Increases compressive strength:
* Large amount of cement.
* Large amount of slag.
* Medium to large amounts of superplasticizer.
* Small amounts of fineaggregate.
* Larger age.

Decreases compressive strength:
* Large amount of flyash.
* Large amount of water.
* Large amount of coarseaggregate.
* Large amount of fineaggregate.

# 8. Engineering a New Recipe

In [None]:
data.loc[data['csMPa'].idxmax()]

In [None]:
data.loc[data['csMPa'] > 78]

Max compressive strength in data set is 82.6MPa. Want to create a recipe that has a larger predicted compressive strength than this.

In [None]:
recipe = [[500.0, 175.0, 0.0, 143.0, 12.0, 1000.0, 750.0, 360.0]]
recipe_columns = data.columns.tolist()
recipe_columns.remove('csMPa')
new_recipe = pd.DataFrame(data=recipe, columns=recipe_columns)

In [None]:
for col in features_to_square:
    new_recipe[col+'_sqrd'] = new_recipe[col] ** 2

new_recipe = pd.DataFrame(transformer.transform(new_recipe), columns=new_recipe.columns)
new_recipe = pd.DataFrame(scaler.transform(new_recipe), columns=new_recipe.columns)

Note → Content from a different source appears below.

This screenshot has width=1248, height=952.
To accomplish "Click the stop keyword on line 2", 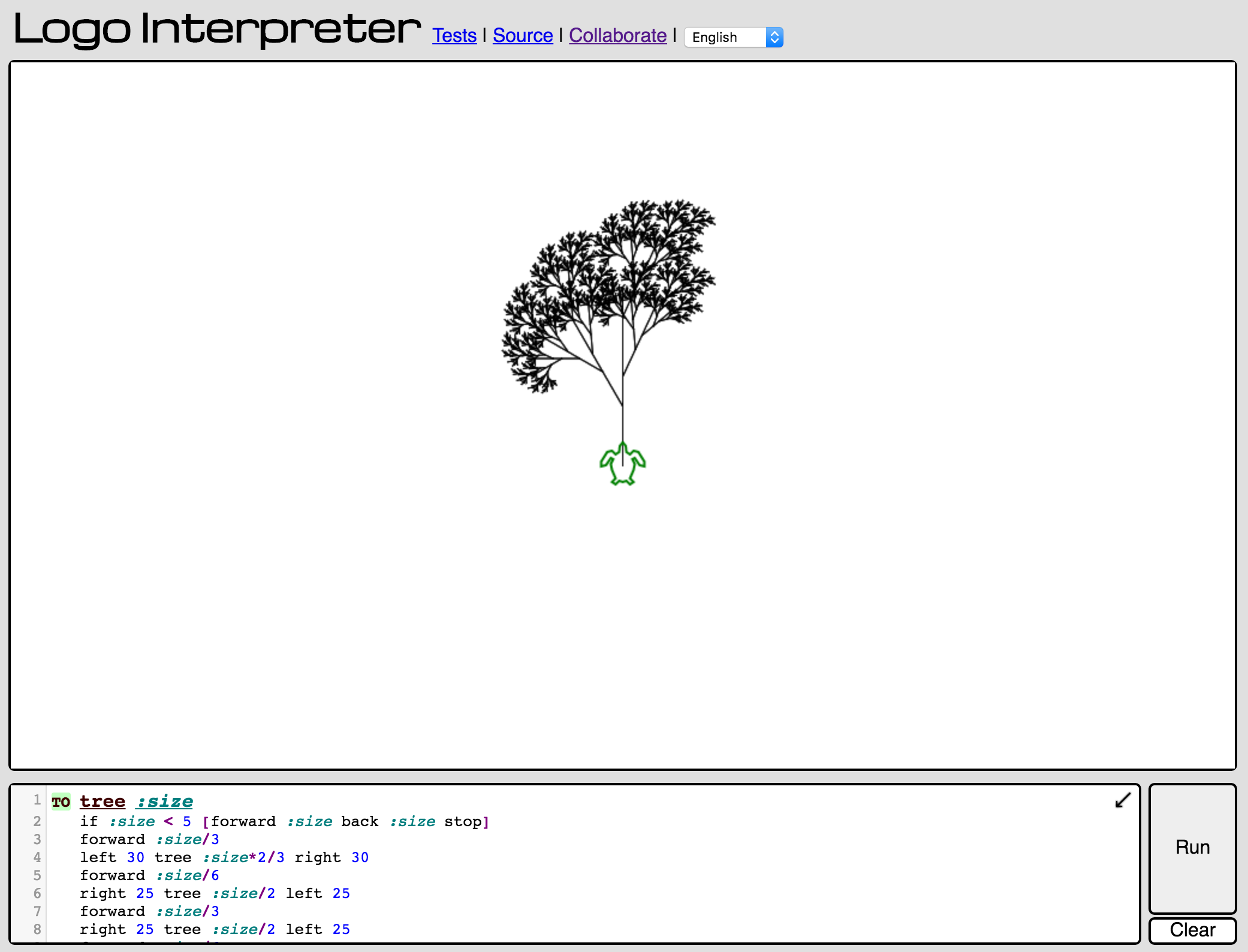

Must apply all the same preprocessing steps.

In [None]:
new_pred = final_model.predict(new_recipe)

print(new_pred)

Have found a recipe that is predicted to have a higher compressive strength than the maximum compressive strenght within the data set. Would hope that the predicted recipe has a compressive strength that is the average error of test set higher than the max, to be more sure that it is a better recipe. Not the case here, but with a more intense search this is very achievable.

# 9. Conclusions

* Minimal variety or amount of data available makes this problem difficult to create a very accurate model.
* It is expected that more data would help performance.
* Adequate performance considering the small amount of modelling work done and data provided.
* Managed to use the model to help predict a more effective recipe.

Future work:
* Look into how to effectively use 0-skewed data.
* Create a function to do a more exhaustive search for a better recipe.